Anna Fedotova, photographer and co-author of the performance

turquoise ether magazine10/05/23 09:55423

Author: Jenya Stashkov, artist and art critic

Theatrical photography has come a long way in its development. At first, theatrical photography served the purposes of documentation and marketing, but now theatrical photography is an important, full-fledged, and multifunctional genre of contemporary art. Contemporary theatrical photography can perform various functions: expanding the space of a performance, creating a full-fledged symbolic narrative parallel to the performance, capturing meta-mise en scène, fixing by-products of theatrical production, creating a new mythology of space, and so on. A contemporary theatre photographer is a terra incognita, a field of freedom, and a space for self-invention, a position that allows you to combine utilitarian intra-collective tasks with tasks of pure art. The most interesting contemporary theatre photographers carefully invent and think over their role, aesthetic strategy, and artistic language.

Anna Fedotova is an excellent example of a unique and outstanding contemporary theatre photographer. She has been working professionally with many leading international theatre groups for many years. Anna“s style can be described as monochrome, chamber, compositionally verified, multi-detailed, and narrative-oriented.
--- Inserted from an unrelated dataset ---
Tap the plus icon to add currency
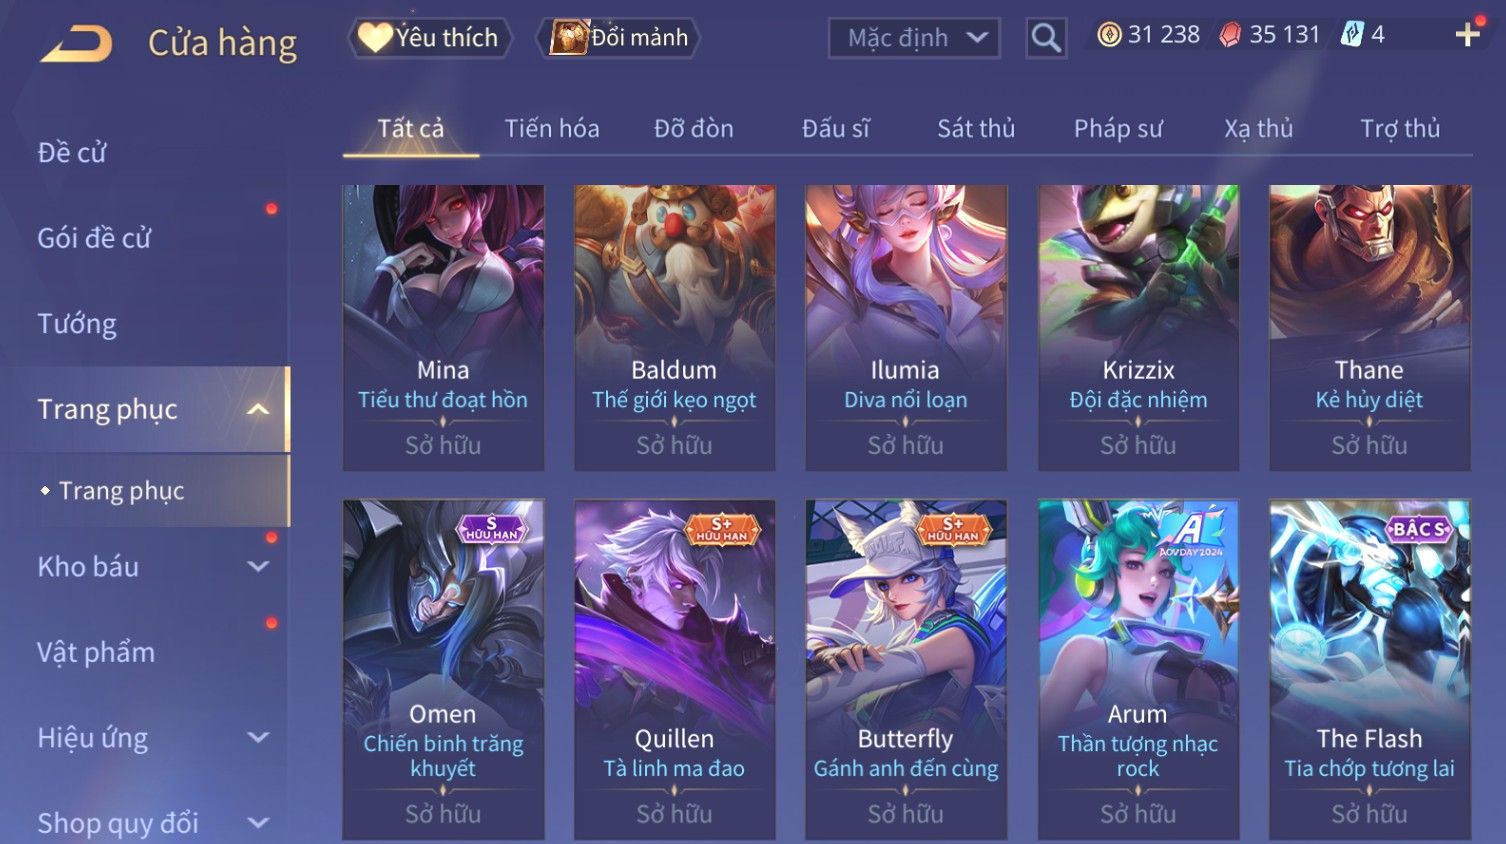This screenshot has width=1506, height=844. [x=1467, y=35]
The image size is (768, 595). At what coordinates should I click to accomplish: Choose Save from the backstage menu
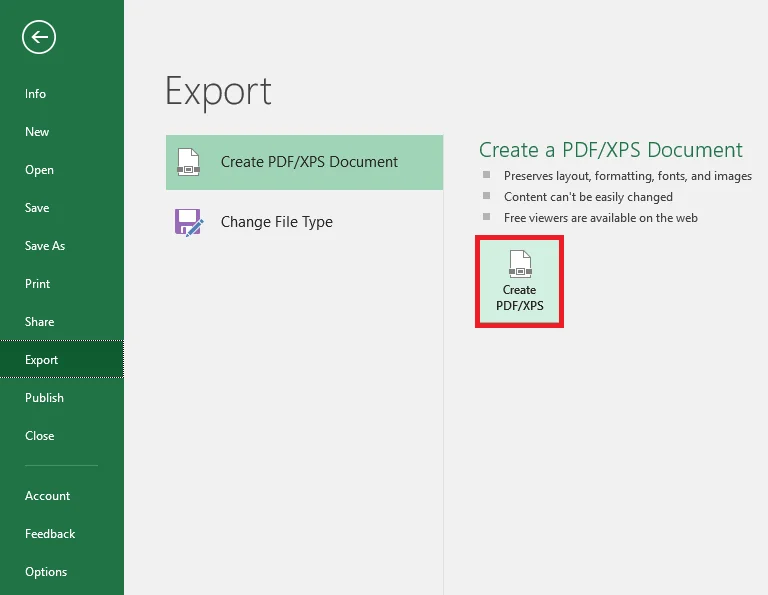(37, 208)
Anna Fedotova”s theatrical photographs are both documentary and artistic; they carry both the stamp of “big style” and good-natured irony over the pathos, lack of independence, and clumsiness of typical theatrical photography of the XX century. The photographer achieves a paradoxical effect with his works when shooting non-stage spaces, endowing these spaces with the qualities of a stage work.
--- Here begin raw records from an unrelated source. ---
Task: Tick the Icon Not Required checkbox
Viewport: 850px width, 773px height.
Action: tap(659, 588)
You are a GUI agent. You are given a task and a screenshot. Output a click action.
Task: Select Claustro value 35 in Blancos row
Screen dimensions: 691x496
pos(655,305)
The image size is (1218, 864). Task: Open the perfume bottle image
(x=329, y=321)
The stage, as the mythological centre of a traditional theatre building, extends to dressing rooms, seats in the auditorium, and theatre corridors. The photographer seems to expand the space of the stage myth by including side stories in the myth of a separate theatre, which a typical theatrical production is unable to notice in itself. The most important theme of Anna“s photographs is the difference in scale between people and the spaces in which they find themselves. Bright and energetic people seem either small or gigantic against the background of the interiors of century-old theatres. On the one hand, it is an autopsy of the mechanisms of the repressive inscribing of bodies into the imperious affects of totalitarian architecture; on the other hand, it is a touching message that people are able to inhabit and spiritualize absolutely any space. It seems to me that if Anna Fedotova worked in some fantastic genre of contemporary art, she would definitely settle her heroes on the surface of the sun or inside the core of the Earth. This is a very important and responsible message from the humanist artist. At the same time, Anna Fedotova”s photos are absolutely not boring; they are very cleverly arranged in composition and do not let you take your eyes off yourself.

These photos work perfectly as a resource for publications on social networks, as units of a theatrical archive or office work, as works of modern gallery art, and as a very important part of the process of creating a new performance. The process of creating a new performance is always a collective effort (with rare exceptions). And, as a rule, in this process, all functions and roles are prescribed in advance. Usually, the main producers of visuals in the theatre are production artists and production directors. But Anna Fedotova was able to overcome this centuries-old production convention and become a visual co-author of performances in the theatres in which she works. She takes on the functions of fixing and creating additional layers of scenic reality, expands the space of interpretation, and thereby makes performances more multifaceted and more human.